ENERGY FILTER FOR USE IN THE IMPLANTATION OF IONS INTO A SUBSTRATE

Abstract

The energy filter for use in the implantation of ions into a substrate is micropatterned for establishing, in the substrate, a dopant depth profile and/or defect depth profile brought about by the implantation, and has two or more layers or layer sections which are arranged one after another in the height direction of the energy filter. The energy filter also has a plurality of cavities each of which arranged between at least two layers or layer sections, with interior walls bounding the cavities and joining the at least two layers or layer sections to one another.

Claims

1-15. (canceled)

16. An energy filter for use in the implantation of ions into a substrate, the filter being micropatterned for establishing, in the substrate, a dopant depth profile and/or defect depth profile brought about by the implantation, and the filter having two or more layers or layer sections which are arranged one after another in a height direction of the energy filter, wherein the energy filter has a plurality of cavities each of which arranged between at least two of the layers or layer sections, with interior walls bounding the cavities and joining the layers or layer sections to one another.

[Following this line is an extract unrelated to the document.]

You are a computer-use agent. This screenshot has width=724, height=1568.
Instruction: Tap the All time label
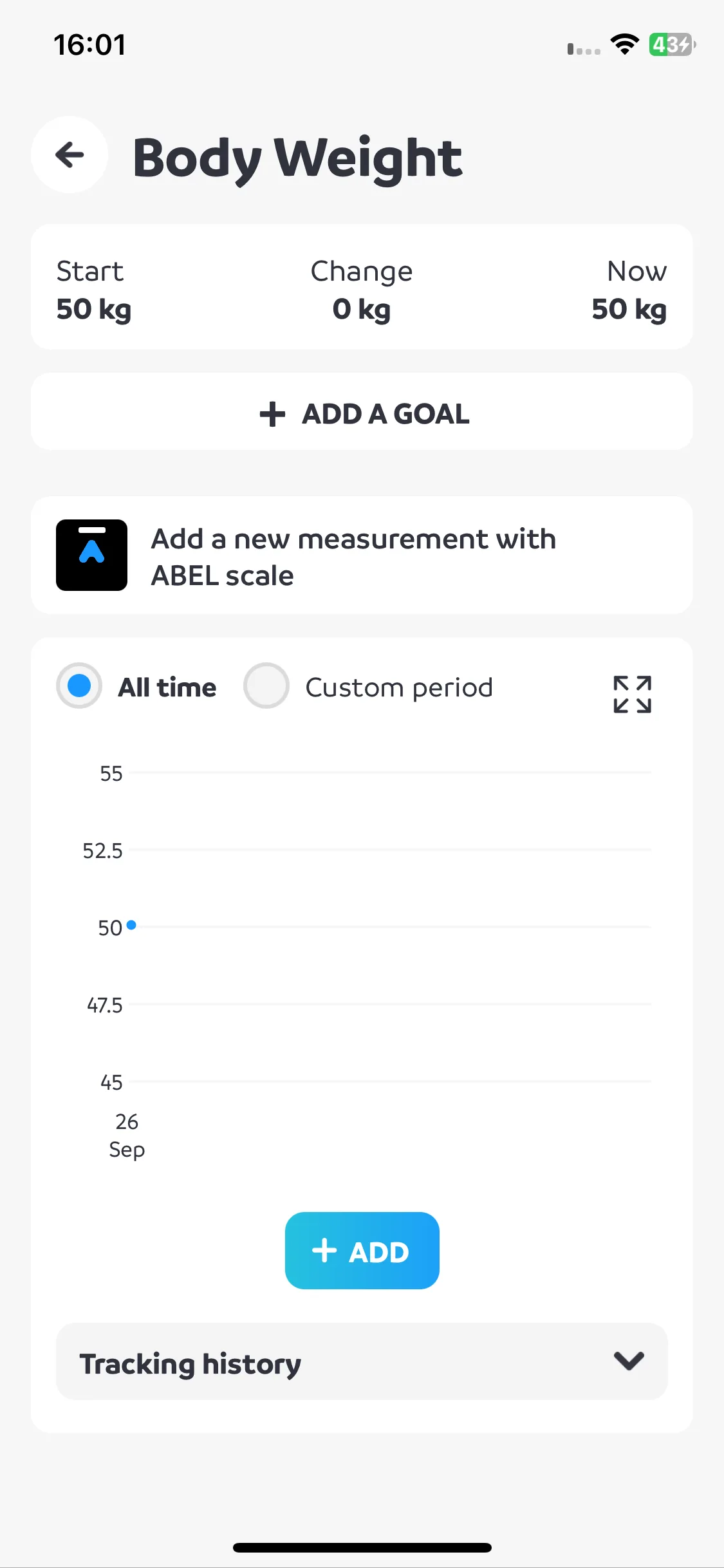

17. The energy filter of claim 16, wherein two layers outwardly bounding the energy filter are substantially continuous in design.

18. The energy filter of claim 16, wherein two layers outwardly bounding the energy filter are substantially planar in design.

19. The energy filter of claim 16, wherein a distance between two successive ones of the layers or layer sections is between 100 nm and 5 mm.

20. The energy filter of claim 16, wherein a distance between two successive ones of the layers or layer sections is between 200 nm and 50 μm.

21. The energy filter of claim 16, wherein a thickness of at least one of the layer or layer sections is between 50 nm and 5 μm.

22. The energy filter of claim 16, wherein a thickness of at least one of the layers or layer sections is between 100 nm and 3 μm.

23. The energy filter of claim 16, wherein a thickness of at least one of the interior walls is between 0.5 and 500 μm.

24. The energy filter of claim 16, wherein a thickness of at least one of the interior walls is between 2 and 100 μm.

25. The energy filter of claim 16, wherein the filter has a plurality of individual cells each of which comprising one of the plurality of cavities and at least two of the interior walls.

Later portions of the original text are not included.